Which lines in the listing below contain the word "This"? Copy each one.

__Source material__.
::::

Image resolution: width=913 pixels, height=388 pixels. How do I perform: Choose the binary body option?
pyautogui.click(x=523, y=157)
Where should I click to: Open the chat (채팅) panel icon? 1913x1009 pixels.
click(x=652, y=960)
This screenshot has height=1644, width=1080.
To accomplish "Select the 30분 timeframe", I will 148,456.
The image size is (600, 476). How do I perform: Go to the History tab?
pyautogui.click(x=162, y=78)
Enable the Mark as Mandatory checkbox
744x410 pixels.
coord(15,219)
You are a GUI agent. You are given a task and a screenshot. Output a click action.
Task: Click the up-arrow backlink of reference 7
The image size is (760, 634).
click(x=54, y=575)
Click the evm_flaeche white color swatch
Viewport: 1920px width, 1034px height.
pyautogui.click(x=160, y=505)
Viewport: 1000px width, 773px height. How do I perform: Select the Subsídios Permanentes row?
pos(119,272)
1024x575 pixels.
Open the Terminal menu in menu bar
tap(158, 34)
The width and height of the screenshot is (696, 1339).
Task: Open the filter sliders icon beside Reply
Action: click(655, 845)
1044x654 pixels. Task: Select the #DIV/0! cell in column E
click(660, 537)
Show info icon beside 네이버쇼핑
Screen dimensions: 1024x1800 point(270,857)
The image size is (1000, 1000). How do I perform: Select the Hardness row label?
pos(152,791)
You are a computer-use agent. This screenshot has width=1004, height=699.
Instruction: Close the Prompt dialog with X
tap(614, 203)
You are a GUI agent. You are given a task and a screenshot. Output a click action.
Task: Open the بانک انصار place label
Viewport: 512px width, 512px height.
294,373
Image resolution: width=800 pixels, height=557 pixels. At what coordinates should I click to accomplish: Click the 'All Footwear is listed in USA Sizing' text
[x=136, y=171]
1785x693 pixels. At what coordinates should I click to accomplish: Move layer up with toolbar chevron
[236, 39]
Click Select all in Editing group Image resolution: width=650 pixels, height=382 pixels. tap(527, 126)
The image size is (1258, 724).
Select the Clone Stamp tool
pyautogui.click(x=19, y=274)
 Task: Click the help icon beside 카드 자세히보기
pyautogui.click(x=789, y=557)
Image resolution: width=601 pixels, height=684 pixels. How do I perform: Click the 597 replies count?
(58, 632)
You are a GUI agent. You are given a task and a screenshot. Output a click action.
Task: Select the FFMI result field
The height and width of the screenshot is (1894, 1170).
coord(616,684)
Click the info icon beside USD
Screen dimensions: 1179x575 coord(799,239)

::::

__Finished exercise__.
This screenshot has height=1644, width=1080.
You are a computer-use agent. This screenshot has width=1004, height=699.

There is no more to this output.